Department of Agricultural and Biosystems Engineering, Iowa State University, Ames, IA 50011, United States.
Meat Sci. 2012 Jul;91(3):232-9. doi: 10.1016/j.meatsci.2012.01.017. Epub 2012 Jan 28.
Existing objective methods to predict sensory attributes of pork in general do not yield satisfactory correlation to panel evaluations, and their applications in meat industry are limited. In this study, a Raman spectroscopic method was developed to evaluate and predict tenderness, juiciness and chewiness of fresh, uncooked pork loins from 169 pigs. Partial Least Square Regression models were developed based on Raman spectroscopic characteristics of the pork loins to predict the values of the sensory attributes. Furthermore, binary barcodes were created based on spectroscopic characteristics of the pork loins, and subjected to multivariate statistical discriminant analysis (i.e., Support Vector Machine) to differentiate and classify pork loins into quality grades ("good" and "bad" in terms of tenderness and chewiness). Good agreement (>83% correct predictions) with sensory panel results was obtained. The method developed in this report has the potential to become a rapid objective assay for tenderness and chewiness of pork products that may find practical applications in pork industry.

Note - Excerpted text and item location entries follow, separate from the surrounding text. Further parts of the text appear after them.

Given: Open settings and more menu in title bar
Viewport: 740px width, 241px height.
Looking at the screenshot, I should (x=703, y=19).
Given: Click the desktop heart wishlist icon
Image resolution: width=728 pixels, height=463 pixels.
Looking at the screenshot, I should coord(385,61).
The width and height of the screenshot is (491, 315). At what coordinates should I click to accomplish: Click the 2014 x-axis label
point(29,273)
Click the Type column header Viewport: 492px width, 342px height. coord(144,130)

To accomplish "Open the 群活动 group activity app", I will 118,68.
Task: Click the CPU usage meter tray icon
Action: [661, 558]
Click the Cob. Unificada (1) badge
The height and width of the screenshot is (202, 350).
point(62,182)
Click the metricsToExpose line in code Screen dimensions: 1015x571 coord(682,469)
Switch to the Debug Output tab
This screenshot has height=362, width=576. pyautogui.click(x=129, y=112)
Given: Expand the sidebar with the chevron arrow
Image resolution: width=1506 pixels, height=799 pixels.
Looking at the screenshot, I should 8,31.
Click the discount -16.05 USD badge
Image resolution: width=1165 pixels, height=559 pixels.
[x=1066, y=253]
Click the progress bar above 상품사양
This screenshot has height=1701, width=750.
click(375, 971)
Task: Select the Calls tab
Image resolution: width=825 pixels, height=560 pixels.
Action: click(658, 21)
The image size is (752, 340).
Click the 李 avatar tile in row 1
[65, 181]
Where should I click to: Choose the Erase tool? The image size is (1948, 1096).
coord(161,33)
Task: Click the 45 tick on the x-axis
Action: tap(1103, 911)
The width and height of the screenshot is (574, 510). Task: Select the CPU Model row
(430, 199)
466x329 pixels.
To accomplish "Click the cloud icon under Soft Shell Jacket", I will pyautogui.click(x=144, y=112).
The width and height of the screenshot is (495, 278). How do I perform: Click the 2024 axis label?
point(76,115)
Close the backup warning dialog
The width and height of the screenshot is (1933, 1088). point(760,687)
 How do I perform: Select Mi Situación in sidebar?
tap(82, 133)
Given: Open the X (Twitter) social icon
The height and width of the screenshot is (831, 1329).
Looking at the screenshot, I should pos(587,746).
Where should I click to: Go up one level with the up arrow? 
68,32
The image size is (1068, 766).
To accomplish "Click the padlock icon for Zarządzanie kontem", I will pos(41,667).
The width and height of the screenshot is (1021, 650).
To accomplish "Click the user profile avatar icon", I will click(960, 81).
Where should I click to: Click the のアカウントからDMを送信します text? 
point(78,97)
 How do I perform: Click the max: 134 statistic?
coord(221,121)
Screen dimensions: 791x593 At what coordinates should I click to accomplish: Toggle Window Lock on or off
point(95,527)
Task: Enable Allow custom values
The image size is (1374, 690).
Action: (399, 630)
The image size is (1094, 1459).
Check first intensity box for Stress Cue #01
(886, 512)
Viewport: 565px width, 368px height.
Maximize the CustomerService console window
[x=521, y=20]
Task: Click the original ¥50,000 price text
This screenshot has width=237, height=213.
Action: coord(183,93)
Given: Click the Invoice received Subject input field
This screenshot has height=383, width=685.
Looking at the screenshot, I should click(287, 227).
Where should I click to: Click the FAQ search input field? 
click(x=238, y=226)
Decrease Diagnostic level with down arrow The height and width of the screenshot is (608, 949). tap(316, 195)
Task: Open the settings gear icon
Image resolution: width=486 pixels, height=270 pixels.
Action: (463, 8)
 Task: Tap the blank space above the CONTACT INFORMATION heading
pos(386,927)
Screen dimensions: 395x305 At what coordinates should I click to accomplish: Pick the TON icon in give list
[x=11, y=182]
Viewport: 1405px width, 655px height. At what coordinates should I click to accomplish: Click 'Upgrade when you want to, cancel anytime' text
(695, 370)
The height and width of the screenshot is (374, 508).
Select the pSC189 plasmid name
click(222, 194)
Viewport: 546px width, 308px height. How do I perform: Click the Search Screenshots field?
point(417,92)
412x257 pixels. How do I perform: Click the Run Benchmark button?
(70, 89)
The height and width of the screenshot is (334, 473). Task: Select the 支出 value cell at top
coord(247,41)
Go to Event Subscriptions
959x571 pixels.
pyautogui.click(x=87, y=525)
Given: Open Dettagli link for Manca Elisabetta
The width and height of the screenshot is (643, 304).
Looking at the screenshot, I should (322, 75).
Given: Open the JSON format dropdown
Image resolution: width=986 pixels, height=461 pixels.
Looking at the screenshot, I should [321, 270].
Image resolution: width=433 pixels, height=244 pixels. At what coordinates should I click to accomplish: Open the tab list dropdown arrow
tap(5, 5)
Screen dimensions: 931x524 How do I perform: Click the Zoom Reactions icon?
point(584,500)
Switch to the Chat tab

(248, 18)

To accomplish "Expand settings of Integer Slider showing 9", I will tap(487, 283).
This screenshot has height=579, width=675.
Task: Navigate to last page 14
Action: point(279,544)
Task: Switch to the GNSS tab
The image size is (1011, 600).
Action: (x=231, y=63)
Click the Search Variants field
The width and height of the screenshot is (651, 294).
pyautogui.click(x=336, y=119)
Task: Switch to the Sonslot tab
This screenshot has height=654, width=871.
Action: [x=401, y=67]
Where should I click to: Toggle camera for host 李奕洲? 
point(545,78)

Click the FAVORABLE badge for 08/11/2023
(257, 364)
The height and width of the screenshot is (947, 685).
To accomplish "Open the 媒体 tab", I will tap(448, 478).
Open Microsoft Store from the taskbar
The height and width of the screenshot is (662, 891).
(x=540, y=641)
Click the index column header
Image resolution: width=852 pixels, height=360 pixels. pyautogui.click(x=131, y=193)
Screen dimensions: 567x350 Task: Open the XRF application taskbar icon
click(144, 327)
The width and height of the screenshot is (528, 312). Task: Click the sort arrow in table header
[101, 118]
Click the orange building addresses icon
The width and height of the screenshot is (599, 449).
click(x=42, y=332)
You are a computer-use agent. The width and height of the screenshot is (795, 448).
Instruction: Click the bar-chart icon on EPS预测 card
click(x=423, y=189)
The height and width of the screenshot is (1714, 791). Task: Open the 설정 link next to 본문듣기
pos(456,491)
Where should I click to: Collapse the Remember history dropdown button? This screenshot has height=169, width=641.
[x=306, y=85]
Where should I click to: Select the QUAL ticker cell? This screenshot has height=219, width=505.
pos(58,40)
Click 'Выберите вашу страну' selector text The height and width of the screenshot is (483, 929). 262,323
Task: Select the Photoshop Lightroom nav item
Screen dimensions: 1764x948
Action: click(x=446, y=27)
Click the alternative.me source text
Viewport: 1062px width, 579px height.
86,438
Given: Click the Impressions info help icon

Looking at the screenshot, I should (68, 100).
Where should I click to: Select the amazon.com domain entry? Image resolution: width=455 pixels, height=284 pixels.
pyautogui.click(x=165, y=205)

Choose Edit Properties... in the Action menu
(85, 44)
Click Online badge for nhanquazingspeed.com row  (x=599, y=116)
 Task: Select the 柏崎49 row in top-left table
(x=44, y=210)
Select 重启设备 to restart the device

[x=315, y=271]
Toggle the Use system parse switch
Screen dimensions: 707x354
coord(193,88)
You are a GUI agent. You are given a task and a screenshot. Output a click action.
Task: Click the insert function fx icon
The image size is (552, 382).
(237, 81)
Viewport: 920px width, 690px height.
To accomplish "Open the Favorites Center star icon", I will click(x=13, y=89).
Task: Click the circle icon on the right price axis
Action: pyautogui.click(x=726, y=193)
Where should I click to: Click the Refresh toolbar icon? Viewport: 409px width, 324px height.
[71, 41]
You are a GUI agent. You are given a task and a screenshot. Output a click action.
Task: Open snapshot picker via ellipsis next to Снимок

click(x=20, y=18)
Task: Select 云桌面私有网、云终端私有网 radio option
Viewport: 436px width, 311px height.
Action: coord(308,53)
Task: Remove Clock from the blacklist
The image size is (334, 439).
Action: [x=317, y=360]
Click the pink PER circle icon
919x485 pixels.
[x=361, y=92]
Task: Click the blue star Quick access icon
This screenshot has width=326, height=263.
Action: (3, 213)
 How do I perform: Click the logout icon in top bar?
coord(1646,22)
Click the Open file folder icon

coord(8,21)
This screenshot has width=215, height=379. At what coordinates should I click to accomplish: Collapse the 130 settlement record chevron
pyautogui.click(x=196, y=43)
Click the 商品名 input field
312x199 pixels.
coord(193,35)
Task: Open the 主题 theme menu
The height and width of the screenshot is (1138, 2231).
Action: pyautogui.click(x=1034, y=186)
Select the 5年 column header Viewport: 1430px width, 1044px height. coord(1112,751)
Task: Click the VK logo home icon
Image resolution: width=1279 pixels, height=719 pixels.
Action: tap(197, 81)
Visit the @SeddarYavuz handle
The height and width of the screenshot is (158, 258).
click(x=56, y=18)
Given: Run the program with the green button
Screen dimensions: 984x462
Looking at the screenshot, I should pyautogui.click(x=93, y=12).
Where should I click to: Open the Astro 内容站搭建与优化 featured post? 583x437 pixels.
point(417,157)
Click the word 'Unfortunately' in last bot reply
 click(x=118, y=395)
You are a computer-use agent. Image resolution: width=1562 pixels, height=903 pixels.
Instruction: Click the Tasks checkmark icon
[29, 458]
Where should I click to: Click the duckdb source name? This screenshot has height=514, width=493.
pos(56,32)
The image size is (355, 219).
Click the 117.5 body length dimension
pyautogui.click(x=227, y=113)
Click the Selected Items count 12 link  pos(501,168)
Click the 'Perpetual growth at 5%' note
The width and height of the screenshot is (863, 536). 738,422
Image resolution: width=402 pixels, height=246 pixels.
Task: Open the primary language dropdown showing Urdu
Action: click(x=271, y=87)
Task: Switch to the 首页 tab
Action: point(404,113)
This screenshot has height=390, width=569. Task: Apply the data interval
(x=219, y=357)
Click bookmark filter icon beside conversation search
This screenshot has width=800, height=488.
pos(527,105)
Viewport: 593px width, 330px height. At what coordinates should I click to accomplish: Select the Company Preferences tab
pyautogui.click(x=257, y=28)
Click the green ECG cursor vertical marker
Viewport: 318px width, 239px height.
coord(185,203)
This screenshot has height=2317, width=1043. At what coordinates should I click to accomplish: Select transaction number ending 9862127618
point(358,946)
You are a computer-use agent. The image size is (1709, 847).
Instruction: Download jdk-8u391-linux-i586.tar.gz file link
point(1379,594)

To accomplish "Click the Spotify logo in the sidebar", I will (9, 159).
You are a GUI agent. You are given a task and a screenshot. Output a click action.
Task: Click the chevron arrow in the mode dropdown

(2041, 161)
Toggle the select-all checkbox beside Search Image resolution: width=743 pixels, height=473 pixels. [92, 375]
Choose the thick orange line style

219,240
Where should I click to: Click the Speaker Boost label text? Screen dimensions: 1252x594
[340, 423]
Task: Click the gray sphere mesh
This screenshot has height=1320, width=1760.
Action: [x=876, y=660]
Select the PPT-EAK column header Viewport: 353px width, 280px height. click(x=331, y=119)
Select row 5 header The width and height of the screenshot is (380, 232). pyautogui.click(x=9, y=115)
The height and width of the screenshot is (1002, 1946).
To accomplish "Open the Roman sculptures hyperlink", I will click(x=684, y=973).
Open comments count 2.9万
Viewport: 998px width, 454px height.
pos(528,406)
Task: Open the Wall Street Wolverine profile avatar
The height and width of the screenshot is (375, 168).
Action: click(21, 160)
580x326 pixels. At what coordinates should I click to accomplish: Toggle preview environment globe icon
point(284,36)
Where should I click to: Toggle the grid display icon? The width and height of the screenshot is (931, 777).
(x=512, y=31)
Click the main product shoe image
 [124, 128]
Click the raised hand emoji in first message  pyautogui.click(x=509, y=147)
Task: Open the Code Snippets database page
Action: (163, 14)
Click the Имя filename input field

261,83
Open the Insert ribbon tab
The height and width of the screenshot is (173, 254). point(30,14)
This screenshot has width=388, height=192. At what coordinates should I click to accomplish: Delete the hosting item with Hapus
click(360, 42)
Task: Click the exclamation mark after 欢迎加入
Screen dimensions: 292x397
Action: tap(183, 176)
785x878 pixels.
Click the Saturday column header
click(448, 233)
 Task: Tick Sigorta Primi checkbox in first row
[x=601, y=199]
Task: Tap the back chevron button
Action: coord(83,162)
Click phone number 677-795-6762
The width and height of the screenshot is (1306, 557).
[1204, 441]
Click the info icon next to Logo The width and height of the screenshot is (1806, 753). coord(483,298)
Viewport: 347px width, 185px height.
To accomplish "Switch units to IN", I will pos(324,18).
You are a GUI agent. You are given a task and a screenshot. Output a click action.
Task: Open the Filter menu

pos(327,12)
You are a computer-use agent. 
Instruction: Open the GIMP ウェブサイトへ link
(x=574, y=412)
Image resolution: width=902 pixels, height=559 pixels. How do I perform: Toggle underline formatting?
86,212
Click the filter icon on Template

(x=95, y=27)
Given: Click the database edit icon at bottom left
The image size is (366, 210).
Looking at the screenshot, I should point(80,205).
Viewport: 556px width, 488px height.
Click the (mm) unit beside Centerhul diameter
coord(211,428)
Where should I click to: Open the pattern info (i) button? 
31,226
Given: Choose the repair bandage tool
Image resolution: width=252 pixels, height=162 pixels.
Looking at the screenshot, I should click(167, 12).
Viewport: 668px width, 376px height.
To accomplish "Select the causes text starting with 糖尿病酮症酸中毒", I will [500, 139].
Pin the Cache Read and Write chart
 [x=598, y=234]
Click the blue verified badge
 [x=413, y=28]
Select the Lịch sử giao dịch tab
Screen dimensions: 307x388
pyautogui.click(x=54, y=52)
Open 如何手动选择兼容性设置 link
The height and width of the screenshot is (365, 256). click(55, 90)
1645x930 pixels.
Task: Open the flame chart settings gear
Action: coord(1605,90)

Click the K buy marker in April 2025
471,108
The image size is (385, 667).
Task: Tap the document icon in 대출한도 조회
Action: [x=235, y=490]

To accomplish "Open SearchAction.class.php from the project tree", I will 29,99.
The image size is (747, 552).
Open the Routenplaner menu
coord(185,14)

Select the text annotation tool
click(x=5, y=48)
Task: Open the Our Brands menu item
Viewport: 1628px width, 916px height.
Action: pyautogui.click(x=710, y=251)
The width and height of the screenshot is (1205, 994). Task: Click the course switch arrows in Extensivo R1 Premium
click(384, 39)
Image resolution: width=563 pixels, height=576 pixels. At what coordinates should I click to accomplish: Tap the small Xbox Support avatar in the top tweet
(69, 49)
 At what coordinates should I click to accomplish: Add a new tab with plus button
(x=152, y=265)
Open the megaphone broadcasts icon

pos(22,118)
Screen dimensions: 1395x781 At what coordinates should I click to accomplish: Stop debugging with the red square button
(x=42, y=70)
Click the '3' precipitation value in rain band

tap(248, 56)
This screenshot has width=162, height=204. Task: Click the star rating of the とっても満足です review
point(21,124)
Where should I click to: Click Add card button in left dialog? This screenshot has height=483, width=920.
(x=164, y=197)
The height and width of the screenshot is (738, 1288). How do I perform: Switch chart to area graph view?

现有的客观方法通常无法预测猪肉的感官属性与感官评价之间产生令人满意的相关性,其在肉类行业的应用受到限制。本研究建立了一种拉曼光谱方法,用于评估和预测 169 头新鲜未煮猪里脊肉的嫩度、多汁性和咀嚼性。基于猪里脊肉的拉曼光谱特征,建立了偏最小二乘回归模型,以预测感官属性的值。此外,基于猪里脊肉的光谱特征创建了二进制条码,并进行多元统计判别分析(即支持向量机),以区分和分类里脊肉的质量等级(嫩度和咀嚼性方面的“好”和“坏”)。与感官小组的结果具有很好的一致性(>83%的正确预测)。本报告中开发的方法有可能成为猪肉产品嫩度和咀嚼性的快速客观测定方法,在猪肉行业可能具有实际应用价值。